Question

Use substitution to evaluate the integral:

Answer 1

\[\int\limits_{0}^{\pi/2} sinxe^(cosx)dx \]

Answer 2

it is e^(cosx) I'm bad with the equation tool lol

Answer 3

\[\int_0^{\pi/2}\sin xe^{\cos x}\,dx\]
Setting \(u=\cos x\), you have \(-du=\sin x\,dx\), and so
\[\int_0^{\pi/2}\sin xe^{\cos x}\,dx=-\int_1^0e^u\,du=\int_0^1e^u\,du\]

Answer 4

Then what do we do? Substitute back in?

Answer 5

Or take integral. Confused

Answer 6

At this point you can simply integrate. \(\int e^u\,du=e^u+C\)

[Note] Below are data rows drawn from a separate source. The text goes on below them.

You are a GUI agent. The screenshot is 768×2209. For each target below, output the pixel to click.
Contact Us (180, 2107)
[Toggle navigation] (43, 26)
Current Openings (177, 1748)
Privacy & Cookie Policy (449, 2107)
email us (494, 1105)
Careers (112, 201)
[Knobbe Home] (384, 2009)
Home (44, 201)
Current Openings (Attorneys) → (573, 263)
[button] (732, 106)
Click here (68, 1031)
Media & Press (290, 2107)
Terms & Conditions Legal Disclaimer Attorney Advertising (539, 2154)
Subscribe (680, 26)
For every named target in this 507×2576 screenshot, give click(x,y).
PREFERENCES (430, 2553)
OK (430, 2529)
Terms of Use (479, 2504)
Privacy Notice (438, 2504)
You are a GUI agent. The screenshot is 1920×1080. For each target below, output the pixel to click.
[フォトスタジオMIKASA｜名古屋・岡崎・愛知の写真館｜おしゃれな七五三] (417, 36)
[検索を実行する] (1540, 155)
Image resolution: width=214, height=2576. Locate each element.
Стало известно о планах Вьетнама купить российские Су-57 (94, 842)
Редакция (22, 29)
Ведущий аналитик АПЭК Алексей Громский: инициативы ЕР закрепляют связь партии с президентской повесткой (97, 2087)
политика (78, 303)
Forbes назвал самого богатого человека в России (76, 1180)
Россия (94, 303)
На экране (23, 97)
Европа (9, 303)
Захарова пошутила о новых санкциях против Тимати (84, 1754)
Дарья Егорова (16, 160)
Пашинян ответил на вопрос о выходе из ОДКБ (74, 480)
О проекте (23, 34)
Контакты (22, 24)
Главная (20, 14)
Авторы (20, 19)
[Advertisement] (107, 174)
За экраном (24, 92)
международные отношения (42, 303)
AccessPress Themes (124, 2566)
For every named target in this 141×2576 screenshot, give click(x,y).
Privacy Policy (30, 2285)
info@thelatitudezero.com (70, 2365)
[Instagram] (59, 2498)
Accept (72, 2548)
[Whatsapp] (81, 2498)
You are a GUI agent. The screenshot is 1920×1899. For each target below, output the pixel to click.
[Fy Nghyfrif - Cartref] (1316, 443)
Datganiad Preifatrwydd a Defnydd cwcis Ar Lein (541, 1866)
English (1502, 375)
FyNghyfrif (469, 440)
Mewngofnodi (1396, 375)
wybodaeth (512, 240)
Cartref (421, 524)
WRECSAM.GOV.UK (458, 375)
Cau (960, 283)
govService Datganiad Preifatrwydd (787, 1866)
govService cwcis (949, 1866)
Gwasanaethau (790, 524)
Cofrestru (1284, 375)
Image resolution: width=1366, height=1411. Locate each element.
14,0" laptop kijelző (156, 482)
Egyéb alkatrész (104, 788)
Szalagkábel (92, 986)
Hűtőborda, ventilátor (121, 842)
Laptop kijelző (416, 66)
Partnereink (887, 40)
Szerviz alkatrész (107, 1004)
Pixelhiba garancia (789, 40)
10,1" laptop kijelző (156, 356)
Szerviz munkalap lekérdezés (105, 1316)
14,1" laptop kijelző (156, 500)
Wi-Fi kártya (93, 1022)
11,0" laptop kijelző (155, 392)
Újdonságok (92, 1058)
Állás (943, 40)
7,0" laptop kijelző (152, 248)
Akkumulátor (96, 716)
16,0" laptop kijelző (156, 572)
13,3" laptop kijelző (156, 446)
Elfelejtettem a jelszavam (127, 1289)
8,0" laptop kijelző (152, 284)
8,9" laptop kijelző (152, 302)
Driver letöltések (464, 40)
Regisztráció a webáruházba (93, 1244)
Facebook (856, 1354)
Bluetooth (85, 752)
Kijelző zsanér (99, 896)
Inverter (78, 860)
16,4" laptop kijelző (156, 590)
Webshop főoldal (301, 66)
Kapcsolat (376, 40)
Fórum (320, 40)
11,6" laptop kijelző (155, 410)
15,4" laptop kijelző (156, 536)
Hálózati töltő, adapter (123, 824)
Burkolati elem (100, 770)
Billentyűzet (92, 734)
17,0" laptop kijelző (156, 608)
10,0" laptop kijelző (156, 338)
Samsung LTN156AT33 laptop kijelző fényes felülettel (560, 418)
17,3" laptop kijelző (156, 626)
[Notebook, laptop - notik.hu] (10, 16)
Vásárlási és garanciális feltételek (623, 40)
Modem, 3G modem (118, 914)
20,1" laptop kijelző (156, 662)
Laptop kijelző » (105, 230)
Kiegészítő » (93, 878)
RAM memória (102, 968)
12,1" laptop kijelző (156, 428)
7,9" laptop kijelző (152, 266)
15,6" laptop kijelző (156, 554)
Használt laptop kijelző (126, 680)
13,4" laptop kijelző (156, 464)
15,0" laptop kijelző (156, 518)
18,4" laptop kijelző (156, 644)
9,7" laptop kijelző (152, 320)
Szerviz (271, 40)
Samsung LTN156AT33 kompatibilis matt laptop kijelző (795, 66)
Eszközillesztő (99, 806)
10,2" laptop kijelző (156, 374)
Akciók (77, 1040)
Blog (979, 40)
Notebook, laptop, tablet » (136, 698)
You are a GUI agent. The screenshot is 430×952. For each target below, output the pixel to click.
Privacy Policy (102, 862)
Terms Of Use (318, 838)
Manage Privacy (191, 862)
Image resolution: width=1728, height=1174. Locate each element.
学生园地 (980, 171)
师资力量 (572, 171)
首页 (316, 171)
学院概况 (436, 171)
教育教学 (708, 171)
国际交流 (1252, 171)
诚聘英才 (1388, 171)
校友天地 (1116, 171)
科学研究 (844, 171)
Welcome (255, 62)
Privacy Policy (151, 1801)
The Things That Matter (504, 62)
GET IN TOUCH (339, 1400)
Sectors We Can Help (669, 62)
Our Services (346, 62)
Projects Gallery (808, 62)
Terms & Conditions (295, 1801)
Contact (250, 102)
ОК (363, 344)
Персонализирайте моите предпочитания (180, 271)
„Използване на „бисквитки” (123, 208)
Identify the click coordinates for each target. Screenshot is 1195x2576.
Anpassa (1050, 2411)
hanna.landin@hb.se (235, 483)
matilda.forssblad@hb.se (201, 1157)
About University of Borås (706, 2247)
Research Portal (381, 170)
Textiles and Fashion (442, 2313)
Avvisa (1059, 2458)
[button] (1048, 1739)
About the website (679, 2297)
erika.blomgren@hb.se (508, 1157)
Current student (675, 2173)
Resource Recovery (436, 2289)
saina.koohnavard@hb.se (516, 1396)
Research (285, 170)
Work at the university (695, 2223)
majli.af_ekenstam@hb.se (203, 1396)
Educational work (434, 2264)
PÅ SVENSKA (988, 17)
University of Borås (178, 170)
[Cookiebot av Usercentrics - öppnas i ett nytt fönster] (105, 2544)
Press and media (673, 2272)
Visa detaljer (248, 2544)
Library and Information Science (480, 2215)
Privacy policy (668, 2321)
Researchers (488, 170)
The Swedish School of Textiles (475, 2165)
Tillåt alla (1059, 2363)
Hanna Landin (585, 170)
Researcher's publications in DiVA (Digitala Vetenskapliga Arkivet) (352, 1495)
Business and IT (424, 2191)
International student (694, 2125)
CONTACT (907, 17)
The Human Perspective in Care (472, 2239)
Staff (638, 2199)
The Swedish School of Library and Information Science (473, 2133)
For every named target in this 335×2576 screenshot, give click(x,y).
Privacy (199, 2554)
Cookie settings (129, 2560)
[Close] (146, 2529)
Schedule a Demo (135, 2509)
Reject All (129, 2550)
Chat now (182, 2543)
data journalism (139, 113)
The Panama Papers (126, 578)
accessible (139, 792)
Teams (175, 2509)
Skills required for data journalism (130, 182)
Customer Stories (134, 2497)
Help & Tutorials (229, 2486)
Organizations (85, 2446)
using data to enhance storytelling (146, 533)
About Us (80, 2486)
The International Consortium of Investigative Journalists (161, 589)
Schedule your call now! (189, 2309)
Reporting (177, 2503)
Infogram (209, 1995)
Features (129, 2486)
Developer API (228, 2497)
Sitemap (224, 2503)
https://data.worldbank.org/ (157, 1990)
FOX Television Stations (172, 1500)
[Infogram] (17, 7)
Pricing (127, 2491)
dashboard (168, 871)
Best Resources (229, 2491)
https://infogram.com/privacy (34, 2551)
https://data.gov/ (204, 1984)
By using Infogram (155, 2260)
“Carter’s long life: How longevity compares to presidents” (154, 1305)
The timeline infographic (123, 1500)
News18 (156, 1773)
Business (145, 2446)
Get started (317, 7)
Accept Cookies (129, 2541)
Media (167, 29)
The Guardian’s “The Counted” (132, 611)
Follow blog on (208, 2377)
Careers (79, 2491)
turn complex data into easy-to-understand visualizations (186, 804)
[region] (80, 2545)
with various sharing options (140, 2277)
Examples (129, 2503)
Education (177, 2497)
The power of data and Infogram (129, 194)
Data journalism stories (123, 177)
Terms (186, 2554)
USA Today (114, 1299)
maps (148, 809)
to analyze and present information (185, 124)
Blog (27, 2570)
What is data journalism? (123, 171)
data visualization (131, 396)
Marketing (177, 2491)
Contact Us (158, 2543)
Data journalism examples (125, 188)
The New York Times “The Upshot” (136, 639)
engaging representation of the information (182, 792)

It seems to me that the change of variables might have confused you? The first integral is with respect to \(x\) over the interval \(\left[0,\dfrac{\pi}{2}\right]\). When you change the variable, you also have to change the limits.

With \(u=\cos x\), for \(x=0\) we get \(u=\cos0=1\), and for \(x=\dfrac{\pi}{2}\) we get \(u=\cos\dfrac{\pi}{2}=0\). The negative sign accounts for the differential, \(du=-\sin x\,dx\). Then I use the property that \(\displaystyle -\int_b^a=\int_a^b\)

Now with
\[\int_0^1e^u\,du\]
you can simply find the antiderivative and apply the fundamental theorem of calculus.

Answer 7

Thank you so much!

Answer 8

You're welcome!